Image by S.L. Listman

Recently, I read three short stories dealing with female characters of different strengths. None of them exactly fit the common meme of the female warrior—who can take on man larger than her and physically defeat him while remaining stoically detached from “feminine” emotions like crying—but one came close.

The business woman who moved with the movers and shakers—the only woman in a high level meeting with men—outwardly resembled the female warrior the most. Danny enjoyed a life of vintage wine, designer clothing, and five-star hotels. Yet, the phrase that kept reappearing was her feeling of being bloated. She consumed luxuries without gaining sustenance. Danny did a good job at keeping her emotions under control. Her only response was restrained anger when sexual relationships with men occurred out of mere form and politeness. She is a tragic character who is a pale shadow of the powerful, yet unfulfilled Citizen Kane.
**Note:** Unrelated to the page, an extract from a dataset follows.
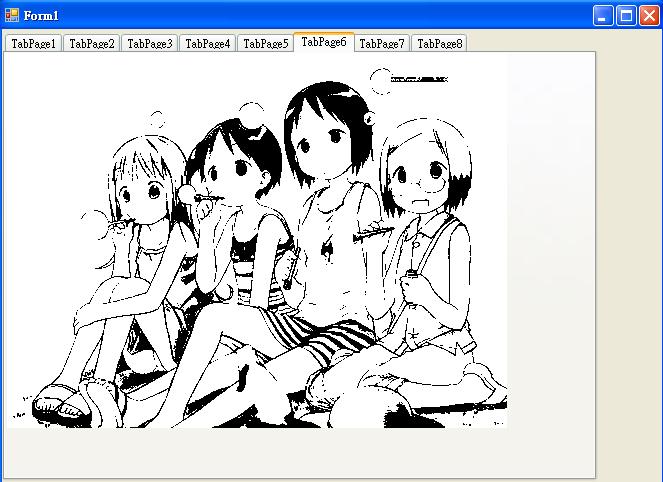Image resolution: width=663 pixels, height=482 pixels.
Task: Switch to the TabPage1 tab
Action: point(33,43)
In psychological terms, she was the weakest of the three female characters.

The next “strong” female, Diana, shared a resemblance in her early career to Dian Fossey who lived in primitive conditions as a scientist in Africa. This Diana had moved up to professorship at a prestigious university, sending students out on the field to do the work she had once done. Her husband’s career had spiraled downhill. But, the narrative from his viewpoint was honest. Men are not attracted to a smart, successful woman unless they are unquestionably smarter and more successful. In this story, the husband loved their child, but his switch to expected full-time childcare provider unnerved him. Diana had lived a comparatively charmed life and dealt with his struggles in a logical and not particularly empathetic manner. Unable to be an equal match for his wife, the husband foresaw their union dissolving because she would not put up with him.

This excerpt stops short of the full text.